The data is stored in a variety of fomats, offering flexibility and scalability for different types of data.
What is a data warehouse?
A centralized repository that stores large volumes of data (structured and processed) that is organized ready for analysis.
Data is cleaned, trasnformed and organized into a specific structure when written into the warehouse.
What are crawlers?
Automated programs used by search engines to systematically browse and index content from websites.
What are batch analytics?
Data analysis for large volumes of data that gets processed as a whole.

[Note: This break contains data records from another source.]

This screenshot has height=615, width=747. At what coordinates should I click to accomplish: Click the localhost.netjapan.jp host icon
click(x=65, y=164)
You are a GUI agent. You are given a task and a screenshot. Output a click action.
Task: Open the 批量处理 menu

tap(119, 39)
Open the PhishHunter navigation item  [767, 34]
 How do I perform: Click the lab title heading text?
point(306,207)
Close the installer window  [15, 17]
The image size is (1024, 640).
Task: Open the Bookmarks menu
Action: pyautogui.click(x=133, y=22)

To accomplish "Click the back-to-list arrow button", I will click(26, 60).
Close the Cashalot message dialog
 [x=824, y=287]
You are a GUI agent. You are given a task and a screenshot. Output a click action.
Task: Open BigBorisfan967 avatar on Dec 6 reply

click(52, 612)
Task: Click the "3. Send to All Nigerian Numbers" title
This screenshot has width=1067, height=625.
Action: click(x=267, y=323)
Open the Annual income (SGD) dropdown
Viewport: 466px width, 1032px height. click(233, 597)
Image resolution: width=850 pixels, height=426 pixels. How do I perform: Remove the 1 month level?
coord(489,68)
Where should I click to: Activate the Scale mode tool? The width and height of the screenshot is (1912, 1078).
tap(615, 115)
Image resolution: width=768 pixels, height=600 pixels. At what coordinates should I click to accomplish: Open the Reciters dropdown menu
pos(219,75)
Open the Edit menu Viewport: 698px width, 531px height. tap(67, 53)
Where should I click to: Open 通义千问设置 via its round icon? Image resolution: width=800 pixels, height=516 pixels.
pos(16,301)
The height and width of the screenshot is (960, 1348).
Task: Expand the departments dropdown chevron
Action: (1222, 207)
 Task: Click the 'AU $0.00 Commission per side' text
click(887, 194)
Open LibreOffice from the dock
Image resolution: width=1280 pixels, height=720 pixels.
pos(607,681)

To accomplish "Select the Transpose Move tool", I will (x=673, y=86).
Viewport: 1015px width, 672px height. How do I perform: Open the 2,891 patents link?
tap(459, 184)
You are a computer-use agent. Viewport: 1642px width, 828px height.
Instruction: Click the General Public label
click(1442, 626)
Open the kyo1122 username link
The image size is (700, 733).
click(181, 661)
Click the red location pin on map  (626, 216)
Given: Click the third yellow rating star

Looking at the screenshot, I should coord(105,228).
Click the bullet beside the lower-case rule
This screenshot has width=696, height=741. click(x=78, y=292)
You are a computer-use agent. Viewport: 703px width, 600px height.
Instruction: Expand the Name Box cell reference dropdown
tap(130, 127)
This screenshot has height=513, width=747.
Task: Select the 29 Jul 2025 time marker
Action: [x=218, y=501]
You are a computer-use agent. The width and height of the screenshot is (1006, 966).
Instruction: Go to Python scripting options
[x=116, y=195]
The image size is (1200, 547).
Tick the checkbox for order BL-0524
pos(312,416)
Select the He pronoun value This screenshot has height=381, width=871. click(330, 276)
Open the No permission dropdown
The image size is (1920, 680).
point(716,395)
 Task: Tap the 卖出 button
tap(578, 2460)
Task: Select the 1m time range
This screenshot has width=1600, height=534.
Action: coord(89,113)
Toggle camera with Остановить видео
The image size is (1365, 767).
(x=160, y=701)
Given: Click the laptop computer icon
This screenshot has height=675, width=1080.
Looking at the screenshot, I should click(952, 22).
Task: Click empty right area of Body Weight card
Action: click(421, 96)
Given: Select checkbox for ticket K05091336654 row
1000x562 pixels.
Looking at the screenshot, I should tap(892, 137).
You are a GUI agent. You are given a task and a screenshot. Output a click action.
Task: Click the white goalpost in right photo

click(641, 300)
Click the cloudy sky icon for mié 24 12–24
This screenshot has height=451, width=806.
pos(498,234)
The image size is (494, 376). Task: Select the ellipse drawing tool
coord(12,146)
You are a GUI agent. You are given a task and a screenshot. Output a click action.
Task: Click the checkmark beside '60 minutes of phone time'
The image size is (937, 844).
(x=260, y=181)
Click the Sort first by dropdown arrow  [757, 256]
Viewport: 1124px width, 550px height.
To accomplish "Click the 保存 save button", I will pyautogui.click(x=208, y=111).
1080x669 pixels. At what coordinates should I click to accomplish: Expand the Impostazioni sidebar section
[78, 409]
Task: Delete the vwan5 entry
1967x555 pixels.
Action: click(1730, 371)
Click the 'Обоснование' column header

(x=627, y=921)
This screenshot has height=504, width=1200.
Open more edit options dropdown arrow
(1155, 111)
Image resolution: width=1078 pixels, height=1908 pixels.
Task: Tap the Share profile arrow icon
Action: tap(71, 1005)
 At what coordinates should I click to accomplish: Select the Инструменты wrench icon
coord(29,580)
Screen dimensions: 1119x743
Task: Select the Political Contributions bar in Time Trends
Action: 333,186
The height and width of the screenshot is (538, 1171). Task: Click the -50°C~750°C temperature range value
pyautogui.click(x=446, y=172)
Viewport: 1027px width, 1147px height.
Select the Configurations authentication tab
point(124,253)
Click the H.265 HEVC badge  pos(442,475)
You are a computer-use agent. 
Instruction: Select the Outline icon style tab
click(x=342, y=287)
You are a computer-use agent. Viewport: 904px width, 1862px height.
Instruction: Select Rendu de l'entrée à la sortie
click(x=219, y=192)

Reports that are monthly, weekly or daily.
Takes minutes to hours.
ie. Financial insitutions
What are interactive analytics?
Data analysis for real-time or near real-time queries on demand processing.
Answers within seconds.
ie. Business intelligence
What are stream analytics?
Data analysis for continuous real time data.
One-minute metrics.
Takes miliseconds to seconds.
ie. Fraud-alerts
What are predictive analytics?
Data analysis that uses statistical techniques and machine learning to analyze historical data and predict future trends and events.
Miliseconds (real-time) to minutes (batch)
ie. Fraud detection, forecasting demand
Where is the biggest data center concentration located?
Loudon County, Virginia
70% of all web traffic goes there.
10 million ft^2 in 70 buildings
Greenpeace measured that if you put together all the data centers in the world, it would be the ___ ___ greatest electricity consumer in the world.
5th
AWS is growing _ _% a year
40
What is a buffer?
a temporary storage area in a computer’s memory (RAM) or disk that is used to hold data while it is being transferred from one place to another.
Where did the term “cloud” originate?
It was introduced by Eric Schmidt on august 9th, 2006 at the “Search Engine Strategies” Conference
Google Services as belonging inng “in a cloud somewhere”
What is the life cycle of information?
Input->Capture->Manage & Store->Deliver->Output
What are data sets?
A collection of data.